THE DATA:
↓↓↓
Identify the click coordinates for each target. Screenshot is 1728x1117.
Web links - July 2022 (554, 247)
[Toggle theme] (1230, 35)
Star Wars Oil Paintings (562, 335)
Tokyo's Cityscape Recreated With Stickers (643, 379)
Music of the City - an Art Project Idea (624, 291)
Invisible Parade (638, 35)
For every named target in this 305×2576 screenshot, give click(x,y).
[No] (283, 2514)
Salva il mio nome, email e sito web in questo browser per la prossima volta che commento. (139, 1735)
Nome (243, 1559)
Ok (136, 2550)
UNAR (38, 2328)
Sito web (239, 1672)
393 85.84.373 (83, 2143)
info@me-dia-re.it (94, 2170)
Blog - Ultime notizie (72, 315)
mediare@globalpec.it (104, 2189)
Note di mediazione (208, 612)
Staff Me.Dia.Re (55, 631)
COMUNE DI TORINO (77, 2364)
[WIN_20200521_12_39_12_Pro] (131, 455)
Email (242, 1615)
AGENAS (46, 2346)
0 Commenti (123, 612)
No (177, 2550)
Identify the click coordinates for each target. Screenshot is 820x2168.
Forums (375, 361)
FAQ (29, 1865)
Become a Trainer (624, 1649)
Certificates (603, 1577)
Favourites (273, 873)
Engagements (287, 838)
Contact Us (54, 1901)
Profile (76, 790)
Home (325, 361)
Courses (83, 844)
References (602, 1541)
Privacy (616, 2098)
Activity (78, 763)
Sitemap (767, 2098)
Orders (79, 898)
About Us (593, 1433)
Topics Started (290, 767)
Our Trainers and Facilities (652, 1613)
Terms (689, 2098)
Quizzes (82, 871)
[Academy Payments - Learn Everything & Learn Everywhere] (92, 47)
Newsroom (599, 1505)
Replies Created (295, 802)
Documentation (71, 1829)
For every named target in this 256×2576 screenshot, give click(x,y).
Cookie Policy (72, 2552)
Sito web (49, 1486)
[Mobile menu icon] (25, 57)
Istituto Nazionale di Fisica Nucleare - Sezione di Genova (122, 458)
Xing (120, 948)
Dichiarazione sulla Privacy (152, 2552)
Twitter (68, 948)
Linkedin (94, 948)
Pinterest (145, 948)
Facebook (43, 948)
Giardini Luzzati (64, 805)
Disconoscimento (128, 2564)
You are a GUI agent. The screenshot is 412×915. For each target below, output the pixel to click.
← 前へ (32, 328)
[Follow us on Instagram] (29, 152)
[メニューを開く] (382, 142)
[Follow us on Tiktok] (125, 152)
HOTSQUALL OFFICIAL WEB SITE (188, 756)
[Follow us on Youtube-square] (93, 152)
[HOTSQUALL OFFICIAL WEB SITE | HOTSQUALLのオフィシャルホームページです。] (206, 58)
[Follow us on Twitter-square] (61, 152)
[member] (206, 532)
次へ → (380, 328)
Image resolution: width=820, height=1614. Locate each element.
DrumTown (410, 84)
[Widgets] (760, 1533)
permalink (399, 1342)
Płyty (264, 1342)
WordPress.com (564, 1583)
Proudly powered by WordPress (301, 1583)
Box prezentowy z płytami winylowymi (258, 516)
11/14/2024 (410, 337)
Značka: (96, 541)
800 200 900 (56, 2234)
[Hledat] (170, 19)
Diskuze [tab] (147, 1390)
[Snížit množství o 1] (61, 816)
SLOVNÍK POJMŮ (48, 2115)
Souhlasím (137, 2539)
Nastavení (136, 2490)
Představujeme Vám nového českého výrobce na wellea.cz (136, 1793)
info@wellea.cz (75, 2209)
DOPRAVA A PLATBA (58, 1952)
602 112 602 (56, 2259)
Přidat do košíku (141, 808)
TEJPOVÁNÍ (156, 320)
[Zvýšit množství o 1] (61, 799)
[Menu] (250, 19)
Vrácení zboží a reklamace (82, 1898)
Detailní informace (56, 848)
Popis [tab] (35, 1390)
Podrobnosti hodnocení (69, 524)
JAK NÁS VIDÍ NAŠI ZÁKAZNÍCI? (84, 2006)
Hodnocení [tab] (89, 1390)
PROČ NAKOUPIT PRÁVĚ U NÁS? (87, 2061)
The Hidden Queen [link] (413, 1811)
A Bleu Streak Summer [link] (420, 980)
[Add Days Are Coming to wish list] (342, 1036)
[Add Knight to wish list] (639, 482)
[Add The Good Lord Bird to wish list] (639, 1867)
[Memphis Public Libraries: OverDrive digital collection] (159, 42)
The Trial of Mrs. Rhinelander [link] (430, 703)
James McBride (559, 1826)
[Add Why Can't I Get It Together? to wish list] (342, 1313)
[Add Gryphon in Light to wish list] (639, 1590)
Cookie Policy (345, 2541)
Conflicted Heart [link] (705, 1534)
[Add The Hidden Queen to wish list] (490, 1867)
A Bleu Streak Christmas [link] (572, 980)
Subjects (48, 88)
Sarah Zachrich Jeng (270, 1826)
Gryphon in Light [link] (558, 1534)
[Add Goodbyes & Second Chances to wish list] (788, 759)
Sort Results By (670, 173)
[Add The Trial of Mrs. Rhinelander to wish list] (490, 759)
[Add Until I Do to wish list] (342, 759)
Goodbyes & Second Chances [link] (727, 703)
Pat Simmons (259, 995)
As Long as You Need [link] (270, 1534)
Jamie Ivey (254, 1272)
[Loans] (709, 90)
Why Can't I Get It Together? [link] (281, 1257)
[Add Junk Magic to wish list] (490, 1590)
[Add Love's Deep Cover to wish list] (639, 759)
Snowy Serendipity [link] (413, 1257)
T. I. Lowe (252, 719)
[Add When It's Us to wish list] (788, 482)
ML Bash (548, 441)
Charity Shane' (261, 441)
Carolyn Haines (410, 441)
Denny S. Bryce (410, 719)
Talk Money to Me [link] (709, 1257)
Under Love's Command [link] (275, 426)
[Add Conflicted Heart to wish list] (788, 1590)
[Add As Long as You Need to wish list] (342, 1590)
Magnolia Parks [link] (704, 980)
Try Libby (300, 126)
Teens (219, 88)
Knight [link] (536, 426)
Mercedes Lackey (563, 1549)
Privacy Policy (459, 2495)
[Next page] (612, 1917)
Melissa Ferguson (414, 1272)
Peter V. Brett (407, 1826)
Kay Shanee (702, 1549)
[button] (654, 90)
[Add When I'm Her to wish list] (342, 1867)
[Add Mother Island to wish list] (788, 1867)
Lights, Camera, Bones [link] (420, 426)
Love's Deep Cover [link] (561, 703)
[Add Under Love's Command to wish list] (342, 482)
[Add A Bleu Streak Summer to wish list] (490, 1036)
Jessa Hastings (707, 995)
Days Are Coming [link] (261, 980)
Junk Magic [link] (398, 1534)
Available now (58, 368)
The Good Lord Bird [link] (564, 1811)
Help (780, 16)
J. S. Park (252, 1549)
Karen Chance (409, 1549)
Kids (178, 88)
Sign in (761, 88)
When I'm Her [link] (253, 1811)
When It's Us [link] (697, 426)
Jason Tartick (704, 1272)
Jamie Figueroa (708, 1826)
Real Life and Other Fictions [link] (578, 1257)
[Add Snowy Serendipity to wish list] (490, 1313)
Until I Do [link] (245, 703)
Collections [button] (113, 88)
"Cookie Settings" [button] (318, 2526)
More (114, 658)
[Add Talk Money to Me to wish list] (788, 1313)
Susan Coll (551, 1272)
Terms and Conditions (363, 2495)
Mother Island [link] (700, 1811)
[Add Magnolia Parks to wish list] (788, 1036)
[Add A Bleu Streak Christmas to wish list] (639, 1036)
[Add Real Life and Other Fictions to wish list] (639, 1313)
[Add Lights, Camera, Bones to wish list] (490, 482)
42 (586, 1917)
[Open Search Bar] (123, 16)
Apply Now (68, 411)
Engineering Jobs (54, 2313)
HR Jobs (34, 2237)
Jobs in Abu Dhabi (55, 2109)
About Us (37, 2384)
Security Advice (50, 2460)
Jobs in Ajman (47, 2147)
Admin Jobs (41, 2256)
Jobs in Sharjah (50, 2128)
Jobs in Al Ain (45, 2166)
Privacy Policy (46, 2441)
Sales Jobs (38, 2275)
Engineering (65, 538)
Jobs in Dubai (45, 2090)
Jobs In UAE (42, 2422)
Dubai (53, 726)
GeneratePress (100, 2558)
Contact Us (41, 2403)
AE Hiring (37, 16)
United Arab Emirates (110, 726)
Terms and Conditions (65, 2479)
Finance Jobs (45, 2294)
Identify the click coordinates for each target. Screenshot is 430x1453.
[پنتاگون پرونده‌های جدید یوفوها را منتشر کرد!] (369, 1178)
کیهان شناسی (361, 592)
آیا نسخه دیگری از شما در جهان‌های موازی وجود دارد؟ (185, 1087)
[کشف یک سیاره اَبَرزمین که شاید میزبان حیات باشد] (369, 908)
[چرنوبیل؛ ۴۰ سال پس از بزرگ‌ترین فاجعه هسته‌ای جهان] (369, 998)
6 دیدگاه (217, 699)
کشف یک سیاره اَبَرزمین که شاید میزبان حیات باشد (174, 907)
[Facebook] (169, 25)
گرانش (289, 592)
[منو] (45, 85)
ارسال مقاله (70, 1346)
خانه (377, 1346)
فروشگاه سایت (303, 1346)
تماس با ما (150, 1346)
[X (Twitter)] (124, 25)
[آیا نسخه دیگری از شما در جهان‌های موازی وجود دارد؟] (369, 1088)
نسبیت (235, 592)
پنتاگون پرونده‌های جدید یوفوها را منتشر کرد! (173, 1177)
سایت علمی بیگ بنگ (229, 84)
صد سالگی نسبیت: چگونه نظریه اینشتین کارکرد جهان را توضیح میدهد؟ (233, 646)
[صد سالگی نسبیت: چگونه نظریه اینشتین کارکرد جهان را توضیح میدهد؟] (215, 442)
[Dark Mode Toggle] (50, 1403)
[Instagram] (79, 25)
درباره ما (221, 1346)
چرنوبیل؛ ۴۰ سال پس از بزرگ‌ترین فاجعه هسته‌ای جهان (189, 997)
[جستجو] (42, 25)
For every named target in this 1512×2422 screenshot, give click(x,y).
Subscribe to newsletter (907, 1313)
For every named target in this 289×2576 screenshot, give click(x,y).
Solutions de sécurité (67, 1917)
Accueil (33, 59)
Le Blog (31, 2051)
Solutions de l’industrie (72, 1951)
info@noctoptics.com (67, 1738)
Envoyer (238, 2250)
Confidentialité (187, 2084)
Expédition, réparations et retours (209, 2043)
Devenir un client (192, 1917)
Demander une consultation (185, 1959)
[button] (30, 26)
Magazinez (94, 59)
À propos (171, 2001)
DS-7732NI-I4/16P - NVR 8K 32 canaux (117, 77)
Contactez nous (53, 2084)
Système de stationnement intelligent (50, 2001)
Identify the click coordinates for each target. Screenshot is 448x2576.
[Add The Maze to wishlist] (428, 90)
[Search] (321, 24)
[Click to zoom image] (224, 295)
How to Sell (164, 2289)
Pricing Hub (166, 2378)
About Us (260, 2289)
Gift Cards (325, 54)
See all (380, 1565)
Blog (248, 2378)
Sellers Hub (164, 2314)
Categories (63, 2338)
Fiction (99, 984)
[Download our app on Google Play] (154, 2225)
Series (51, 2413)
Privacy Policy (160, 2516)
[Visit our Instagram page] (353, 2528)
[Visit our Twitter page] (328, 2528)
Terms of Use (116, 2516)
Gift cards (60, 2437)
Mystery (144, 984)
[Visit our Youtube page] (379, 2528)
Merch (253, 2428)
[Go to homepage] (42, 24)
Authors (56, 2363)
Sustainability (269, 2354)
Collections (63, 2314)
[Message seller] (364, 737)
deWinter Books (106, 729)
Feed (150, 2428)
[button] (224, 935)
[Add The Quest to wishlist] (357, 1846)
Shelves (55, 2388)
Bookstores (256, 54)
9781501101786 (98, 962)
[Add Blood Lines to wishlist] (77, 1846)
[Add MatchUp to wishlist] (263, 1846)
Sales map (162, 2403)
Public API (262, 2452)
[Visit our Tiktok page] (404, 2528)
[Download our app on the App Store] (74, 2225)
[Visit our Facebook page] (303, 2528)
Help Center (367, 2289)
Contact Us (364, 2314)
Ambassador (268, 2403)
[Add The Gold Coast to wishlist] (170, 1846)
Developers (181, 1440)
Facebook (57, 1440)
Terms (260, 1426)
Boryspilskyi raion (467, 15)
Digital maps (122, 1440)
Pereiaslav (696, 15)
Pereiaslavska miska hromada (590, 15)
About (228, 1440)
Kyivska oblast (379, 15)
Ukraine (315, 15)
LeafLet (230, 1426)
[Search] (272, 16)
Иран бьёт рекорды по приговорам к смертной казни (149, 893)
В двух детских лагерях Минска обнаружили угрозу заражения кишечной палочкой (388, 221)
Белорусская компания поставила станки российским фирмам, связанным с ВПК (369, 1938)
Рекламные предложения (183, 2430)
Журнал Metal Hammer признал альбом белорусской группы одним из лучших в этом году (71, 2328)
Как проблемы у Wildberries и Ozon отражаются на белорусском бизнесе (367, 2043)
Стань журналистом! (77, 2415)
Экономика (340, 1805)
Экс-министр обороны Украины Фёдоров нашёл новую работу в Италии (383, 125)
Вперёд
↑↑↑
ASSIGNMENT: Restate precisely, and with nothing added, the lines from the one with "Белорусская компания поставила" through the final line of the material.

WRITTEN ANSWER:
Белорусская компания поставила станки российским фирмам, связанным с ВПК (369, 1938)
Рекламные предложения (183, 2430)
Журнал Metal Hammer признал альбом белорусской группы одним из лучших в этом году (71, 2328)
Как проблемы у Wildberries и Ozon отражаются на белорусском бизнесе (367, 2043)
Стань журналистом! (77, 2415)
Экономика (340, 1805)
Экс-министр обороны Украины Фёдоров нашёл новую работу в Италии (383, 125)
Вперёд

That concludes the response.